** Working data **
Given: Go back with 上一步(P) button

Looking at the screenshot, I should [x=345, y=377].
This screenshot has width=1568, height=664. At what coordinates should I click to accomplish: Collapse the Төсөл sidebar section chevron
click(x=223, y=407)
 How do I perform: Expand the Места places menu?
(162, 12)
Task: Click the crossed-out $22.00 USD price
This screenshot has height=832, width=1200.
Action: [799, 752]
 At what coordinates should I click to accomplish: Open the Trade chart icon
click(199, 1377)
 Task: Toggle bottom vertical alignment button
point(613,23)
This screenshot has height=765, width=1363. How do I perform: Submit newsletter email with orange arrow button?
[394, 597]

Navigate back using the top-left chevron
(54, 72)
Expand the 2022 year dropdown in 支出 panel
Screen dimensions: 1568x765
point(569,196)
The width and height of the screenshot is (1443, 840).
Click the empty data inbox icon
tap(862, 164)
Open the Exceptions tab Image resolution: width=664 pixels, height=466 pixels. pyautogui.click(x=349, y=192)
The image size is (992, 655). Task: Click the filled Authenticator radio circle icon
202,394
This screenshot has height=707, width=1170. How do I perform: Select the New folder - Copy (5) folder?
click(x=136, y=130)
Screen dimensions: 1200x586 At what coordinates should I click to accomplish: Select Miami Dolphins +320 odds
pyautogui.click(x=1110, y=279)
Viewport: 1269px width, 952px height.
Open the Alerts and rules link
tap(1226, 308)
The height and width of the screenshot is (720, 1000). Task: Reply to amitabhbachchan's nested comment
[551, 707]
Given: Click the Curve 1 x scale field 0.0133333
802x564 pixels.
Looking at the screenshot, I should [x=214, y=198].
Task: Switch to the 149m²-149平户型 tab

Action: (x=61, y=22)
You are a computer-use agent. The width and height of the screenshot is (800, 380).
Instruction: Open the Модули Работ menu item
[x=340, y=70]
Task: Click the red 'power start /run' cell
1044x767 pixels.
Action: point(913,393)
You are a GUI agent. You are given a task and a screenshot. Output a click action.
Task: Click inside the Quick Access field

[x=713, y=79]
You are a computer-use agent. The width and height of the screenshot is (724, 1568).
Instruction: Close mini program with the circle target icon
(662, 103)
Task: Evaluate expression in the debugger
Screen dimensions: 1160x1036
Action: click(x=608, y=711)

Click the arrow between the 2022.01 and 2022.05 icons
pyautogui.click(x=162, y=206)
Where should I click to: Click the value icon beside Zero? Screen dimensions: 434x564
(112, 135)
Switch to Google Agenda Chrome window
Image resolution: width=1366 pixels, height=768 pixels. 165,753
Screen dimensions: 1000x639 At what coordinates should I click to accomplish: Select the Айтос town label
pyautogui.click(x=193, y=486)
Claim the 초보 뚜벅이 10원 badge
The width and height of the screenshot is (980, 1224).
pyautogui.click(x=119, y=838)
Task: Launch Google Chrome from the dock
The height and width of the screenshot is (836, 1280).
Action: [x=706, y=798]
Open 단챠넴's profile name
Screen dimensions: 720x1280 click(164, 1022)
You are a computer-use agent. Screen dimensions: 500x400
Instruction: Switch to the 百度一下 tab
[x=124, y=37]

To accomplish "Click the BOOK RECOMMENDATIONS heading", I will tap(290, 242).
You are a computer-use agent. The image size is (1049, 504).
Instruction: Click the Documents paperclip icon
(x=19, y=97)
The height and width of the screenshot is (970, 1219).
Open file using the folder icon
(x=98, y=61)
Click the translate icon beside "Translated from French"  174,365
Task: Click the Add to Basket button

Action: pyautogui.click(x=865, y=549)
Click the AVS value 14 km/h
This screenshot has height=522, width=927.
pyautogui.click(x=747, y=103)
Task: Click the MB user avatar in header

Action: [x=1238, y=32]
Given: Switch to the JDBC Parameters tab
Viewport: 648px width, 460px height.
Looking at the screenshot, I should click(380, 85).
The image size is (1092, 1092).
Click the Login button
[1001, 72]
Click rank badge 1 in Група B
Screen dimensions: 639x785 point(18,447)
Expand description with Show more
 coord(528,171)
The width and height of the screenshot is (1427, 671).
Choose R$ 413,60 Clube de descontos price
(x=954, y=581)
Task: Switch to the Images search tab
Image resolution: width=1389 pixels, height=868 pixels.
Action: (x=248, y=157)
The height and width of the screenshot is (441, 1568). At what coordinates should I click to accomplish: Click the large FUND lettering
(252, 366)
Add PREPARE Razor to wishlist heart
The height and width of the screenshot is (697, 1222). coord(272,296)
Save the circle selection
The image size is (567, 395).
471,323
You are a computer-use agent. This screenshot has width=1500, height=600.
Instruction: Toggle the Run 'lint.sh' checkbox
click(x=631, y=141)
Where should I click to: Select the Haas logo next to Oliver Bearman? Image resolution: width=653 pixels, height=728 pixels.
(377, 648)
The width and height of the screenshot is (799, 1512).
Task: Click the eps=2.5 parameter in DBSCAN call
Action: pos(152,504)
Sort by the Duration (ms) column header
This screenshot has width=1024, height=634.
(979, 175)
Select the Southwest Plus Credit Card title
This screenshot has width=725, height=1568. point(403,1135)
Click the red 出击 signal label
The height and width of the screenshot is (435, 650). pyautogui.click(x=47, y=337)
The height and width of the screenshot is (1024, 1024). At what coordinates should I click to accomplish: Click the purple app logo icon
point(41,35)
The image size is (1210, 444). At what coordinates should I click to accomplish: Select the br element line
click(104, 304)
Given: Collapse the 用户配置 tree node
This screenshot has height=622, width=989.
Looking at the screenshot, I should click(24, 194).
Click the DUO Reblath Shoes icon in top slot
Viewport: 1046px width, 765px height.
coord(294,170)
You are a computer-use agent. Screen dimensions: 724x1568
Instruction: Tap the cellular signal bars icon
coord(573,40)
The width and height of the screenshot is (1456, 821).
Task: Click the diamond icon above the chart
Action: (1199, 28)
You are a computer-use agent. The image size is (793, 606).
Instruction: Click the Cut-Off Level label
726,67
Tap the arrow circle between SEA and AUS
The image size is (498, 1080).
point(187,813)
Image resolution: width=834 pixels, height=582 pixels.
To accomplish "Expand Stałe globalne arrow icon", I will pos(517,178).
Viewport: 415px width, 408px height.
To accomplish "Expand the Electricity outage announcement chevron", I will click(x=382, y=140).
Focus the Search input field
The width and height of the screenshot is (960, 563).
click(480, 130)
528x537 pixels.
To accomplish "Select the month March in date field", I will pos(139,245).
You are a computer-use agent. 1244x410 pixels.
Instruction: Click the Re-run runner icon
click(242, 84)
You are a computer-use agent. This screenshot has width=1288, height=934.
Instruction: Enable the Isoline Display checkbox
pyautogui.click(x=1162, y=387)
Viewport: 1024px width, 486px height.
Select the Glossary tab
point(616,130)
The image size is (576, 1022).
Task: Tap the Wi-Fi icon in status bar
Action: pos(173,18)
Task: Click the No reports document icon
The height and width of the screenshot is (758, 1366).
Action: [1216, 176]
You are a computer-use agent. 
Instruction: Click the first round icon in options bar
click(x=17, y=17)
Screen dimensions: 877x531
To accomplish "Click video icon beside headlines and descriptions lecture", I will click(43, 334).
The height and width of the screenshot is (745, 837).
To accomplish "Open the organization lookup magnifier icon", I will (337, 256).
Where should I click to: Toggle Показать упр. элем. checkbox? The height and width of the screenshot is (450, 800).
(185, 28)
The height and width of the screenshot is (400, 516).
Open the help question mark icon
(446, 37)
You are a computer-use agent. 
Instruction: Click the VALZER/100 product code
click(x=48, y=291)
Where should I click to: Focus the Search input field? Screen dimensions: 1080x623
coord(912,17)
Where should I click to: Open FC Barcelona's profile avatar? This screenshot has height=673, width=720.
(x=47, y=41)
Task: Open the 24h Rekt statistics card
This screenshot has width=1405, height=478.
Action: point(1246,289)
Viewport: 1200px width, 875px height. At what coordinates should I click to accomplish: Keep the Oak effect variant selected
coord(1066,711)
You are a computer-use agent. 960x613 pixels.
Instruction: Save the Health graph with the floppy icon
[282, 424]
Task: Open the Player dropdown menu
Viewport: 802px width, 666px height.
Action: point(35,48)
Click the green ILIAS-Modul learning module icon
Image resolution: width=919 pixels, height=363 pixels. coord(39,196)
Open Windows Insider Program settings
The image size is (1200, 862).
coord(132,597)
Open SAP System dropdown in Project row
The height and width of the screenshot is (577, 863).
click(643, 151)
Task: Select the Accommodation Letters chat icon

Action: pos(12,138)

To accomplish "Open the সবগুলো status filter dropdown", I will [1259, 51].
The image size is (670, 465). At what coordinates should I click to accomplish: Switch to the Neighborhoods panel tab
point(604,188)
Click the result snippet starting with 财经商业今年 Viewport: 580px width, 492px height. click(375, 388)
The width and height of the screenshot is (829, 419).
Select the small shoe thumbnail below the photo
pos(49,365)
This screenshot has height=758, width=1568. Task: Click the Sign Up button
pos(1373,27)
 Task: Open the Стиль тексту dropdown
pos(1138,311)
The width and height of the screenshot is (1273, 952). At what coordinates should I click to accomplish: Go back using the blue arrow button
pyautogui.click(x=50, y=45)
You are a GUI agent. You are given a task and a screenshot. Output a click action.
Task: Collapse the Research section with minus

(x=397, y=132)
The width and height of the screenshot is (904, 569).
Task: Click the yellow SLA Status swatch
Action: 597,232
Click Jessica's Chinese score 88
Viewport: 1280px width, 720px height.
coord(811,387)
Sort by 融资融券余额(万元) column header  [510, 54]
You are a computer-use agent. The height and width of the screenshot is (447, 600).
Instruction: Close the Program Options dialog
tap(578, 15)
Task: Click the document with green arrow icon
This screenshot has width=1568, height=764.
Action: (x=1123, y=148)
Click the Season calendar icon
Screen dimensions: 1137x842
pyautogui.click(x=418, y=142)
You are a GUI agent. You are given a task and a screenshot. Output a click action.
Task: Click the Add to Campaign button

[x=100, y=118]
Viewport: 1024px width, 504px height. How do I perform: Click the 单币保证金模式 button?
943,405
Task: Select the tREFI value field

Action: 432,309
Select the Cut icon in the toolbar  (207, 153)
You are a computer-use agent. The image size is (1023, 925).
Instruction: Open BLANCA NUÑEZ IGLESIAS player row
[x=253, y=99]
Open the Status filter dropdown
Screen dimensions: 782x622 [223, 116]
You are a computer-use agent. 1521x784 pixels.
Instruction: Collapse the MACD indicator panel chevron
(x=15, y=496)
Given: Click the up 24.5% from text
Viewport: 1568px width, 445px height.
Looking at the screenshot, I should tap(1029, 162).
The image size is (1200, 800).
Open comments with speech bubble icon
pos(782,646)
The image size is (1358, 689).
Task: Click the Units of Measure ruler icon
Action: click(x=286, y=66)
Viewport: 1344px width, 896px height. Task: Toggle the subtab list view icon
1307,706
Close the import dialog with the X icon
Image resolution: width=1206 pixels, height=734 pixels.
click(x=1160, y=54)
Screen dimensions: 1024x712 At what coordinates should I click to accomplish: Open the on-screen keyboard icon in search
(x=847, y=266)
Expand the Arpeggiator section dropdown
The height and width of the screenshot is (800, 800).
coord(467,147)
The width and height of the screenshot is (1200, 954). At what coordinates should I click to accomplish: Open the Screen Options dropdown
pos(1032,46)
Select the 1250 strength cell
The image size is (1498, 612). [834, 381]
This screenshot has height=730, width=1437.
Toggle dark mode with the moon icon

** Your goal **
Take each line of the material above that holds the string "from" and copy it.

** Your response **
Task: Launch Google Chrome from the dock
Click the translate icon beside "Translated from French"  174,365
Given: Click the up 24.5% from text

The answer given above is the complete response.